O problema, como eu disse acima, é a mídia. Pior do que falar mal é enaltecer seletivamente. Quando o Papa Francisco repete extra ecclesiam nulla salus de duzentas maneiras distintas, ninguém dá um pio. Quando o Papa fala alguma coisa da qual se possa construir uma interpretação contrária ao Catolicismo, então é esta interpretação que se alardeia aos quatro ventos como se fosse a última declaração infalível de um Pontífice falando ex cathedra. A pior forma de conhecer um Pontificado é o perceber através da mídia anti-católica! É a pior ignorância, porque ela se manifesta travestida de informação fidedigna.
De ontem para hoje, contudo, este relacionamento amoroso fingido (impossível não lembrar os versos de Augusto dos Anjos: cuidado, que «a mão que afaga é a mesma que apedreja»…) entre a imprensa anti-católica e o Papa Francisco parece ter sofrido um duro golpe. Foi no avião que o levava às Filipinas. Referindo-se à liberdade de expressão, o Sumo Pontífice disse que o seu amigo poderia esperar (no vídeo se ouve bem o verbo aspettare) uma bofetada caso falasse mal de sua mãe. No original: «se il dott. Gasbarri, grande amico, mi dice una parolaccia contro la mia mamma, gli arriva un pugno!». Foi o suficiente.
Papa fala bobagem!, disseram daqui; Papa tropeça e diz besteira!, berraram acolá. O Reinaldo, aliás, gravou até um vídeo sobre o assunto. A mesmíssima hipertrofia seletiva que nos acostumamos a ver a mídia fazer nos últimos meses; o mesmo cherry-picking tantas vezes empregado para apresentar ideias estranhas ao Catolicismo como se viessem do Pastor Supremo da Igreja. Dessa vez, contudo, em desfavor da figura do Papa Francisco. Que sirva de lição. Oxalá o imbroglio possa provocar, doravante, uma certa sadia desconfiança da mídia laica, cuja competência para transmitir o pensamento religioso alheio é (para dizer o mínimo) bastante questionável.

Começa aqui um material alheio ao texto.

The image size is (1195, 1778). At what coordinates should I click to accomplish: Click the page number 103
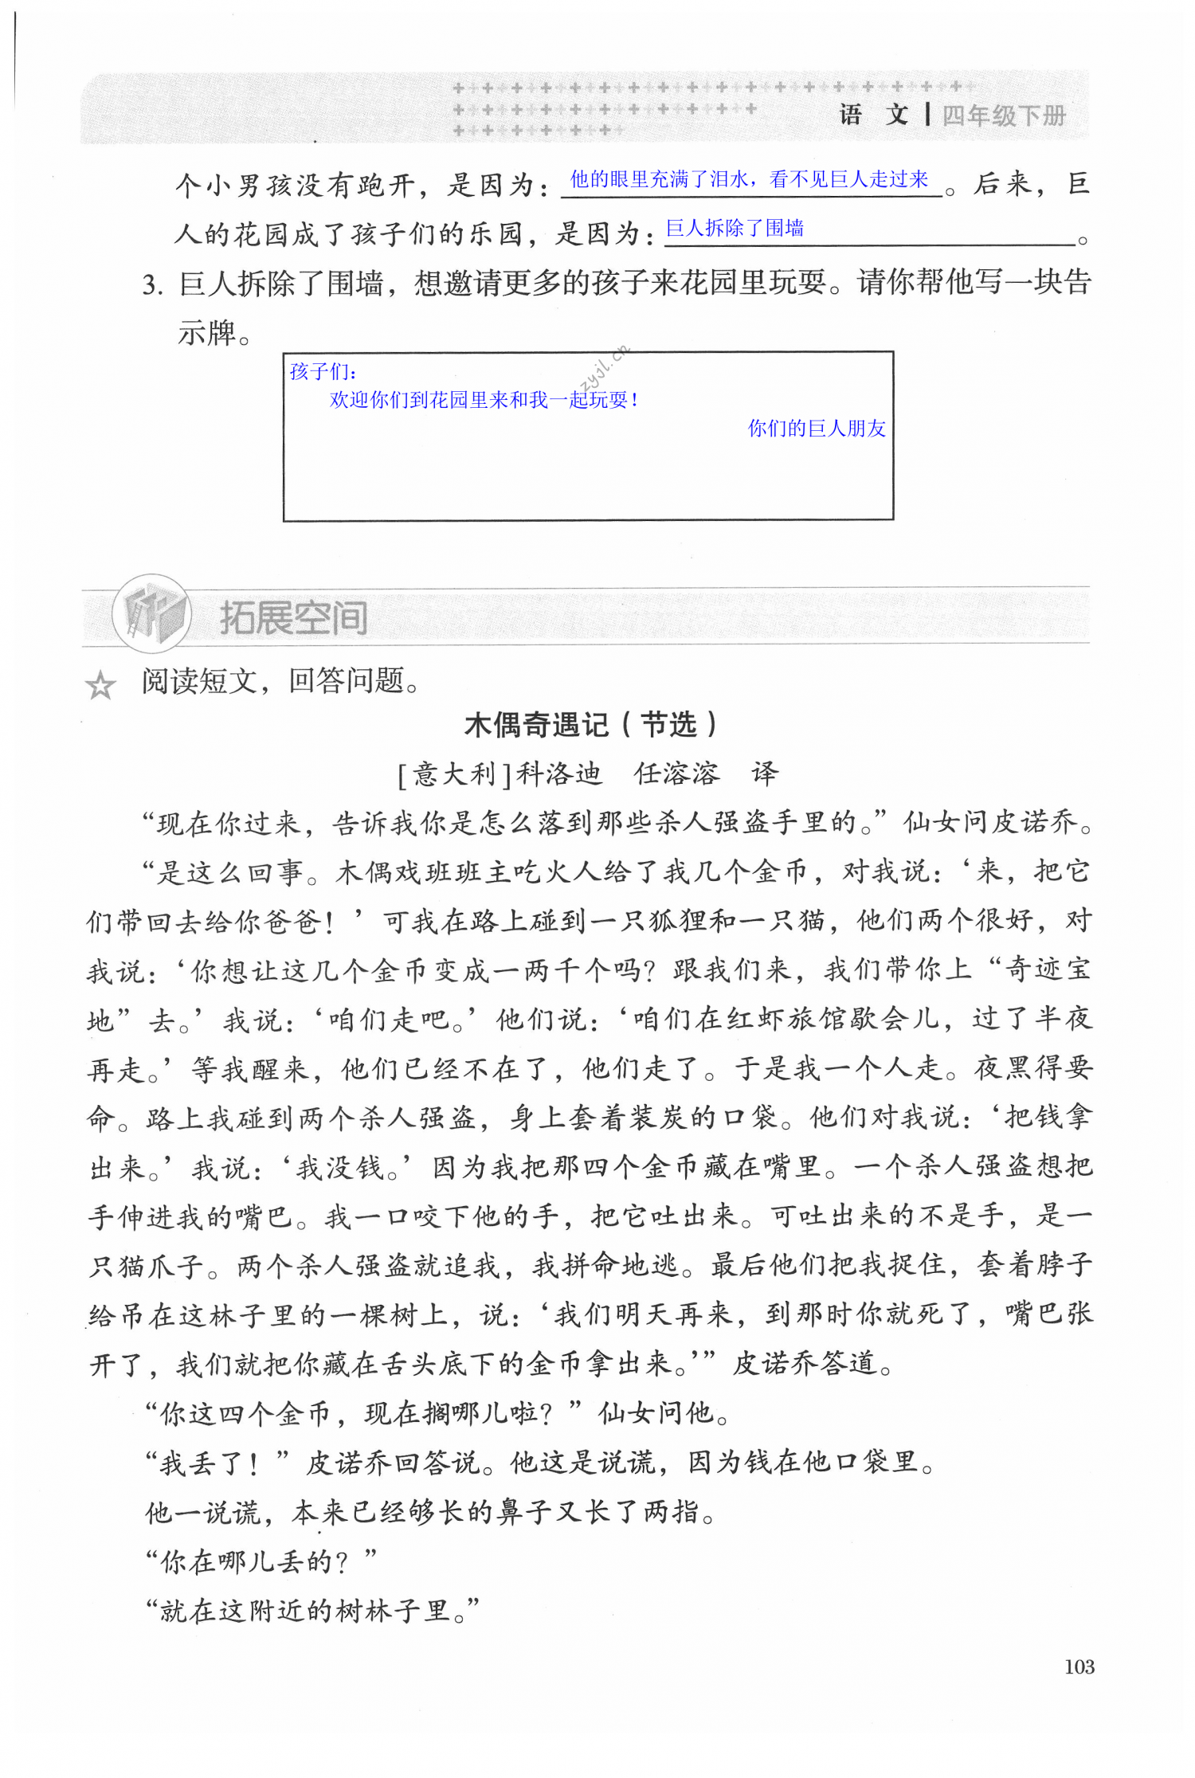tap(1079, 1666)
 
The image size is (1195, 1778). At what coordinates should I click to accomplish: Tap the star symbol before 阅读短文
tap(101, 685)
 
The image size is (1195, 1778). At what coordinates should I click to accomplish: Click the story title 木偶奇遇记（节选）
tap(591, 725)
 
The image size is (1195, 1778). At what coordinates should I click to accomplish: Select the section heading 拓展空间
tap(293, 617)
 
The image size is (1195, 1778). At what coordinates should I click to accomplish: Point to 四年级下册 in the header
tap(1004, 116)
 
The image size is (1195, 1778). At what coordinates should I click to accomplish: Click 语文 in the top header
tap(874, 115)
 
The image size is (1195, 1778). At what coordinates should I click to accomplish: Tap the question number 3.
tap(152, 284)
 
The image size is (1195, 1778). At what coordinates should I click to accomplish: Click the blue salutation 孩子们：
tap(323, 371)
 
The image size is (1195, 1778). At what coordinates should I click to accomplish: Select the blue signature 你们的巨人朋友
tap(817, 429)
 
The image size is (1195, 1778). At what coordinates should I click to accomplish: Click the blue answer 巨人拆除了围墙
tap(735, 229)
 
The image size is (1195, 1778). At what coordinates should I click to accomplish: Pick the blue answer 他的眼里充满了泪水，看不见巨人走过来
tap(749, 180)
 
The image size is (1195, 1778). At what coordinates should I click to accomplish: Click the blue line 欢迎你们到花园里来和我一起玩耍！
tap(484, 400)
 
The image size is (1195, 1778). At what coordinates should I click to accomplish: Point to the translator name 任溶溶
tap(676, 773)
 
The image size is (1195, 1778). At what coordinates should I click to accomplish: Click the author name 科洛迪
tap(559, 773)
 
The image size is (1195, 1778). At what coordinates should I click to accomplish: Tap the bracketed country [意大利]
tap(454, 773)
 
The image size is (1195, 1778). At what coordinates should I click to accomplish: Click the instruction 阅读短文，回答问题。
tap(280, 681)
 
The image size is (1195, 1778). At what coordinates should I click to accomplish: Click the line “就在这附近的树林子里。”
tap(312, 1611)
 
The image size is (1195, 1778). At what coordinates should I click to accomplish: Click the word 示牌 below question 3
tap(208, 332)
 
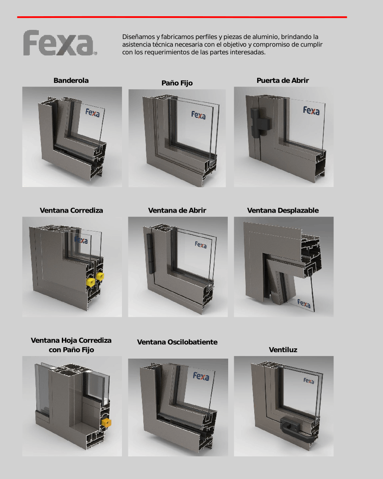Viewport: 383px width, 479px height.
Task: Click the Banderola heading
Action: click(x=71, y=80)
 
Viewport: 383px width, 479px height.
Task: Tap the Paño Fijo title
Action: click(x=177, y=83)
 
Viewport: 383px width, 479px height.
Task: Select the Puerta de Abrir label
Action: click(x=283, y=80)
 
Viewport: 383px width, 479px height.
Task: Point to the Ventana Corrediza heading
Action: click(x=71, y=210)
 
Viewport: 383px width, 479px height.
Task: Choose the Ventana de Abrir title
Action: click(x=177, y=210)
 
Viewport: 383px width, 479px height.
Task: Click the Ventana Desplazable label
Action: click(x=283, y=210)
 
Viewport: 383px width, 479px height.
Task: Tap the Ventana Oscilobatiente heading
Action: click(x=177, y=342)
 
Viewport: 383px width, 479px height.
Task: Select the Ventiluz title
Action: click(x=283, y=350)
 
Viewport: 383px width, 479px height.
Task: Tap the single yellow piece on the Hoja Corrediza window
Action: click(x=106, y=423)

O assunto nem merece muito latim. Para mostrar que o Papa – é óbvio! – não estava “justificando” o atentado islâmico, bastaria citá-lo no parágrafo imediatamente anterior à “declaração polêmica”: «non si può uccidere in nome di Dio. Questa è una aberrazione. Uccidere in nome di Dio è un’aberrazione». “Não se pode matar em nome de Deus. Isto é uma aberração. Matar em nome de Deus é uma aberração” – do jeito enfático que lhe é peculiar. Sinceramente, pode haver alguma dúvida?
No entanto – e à semelhança do que é feito com as pregações pontifícias ostensivamente católicas que eu listei mais acima -, quem liga? A mídia nunca esteve interessada em transmitir fielmente o pensamento papal. O seu modus operandi é o de pinçar algumas frases soltas e lhes dar o primeiro sentido estapafúrdio que lhe vier à cabeça: há anos é assim. Se agora isso é feito de maneira a “azedar” as relações midiáticas com o Papa Francisco, louvado seja Deus!, tanto melhor. Tem feito muito mal à Igreja a imprensa que enaltece o Papa. Parece que estávamos precisando, de novo, de uma mídia que o denegrisse.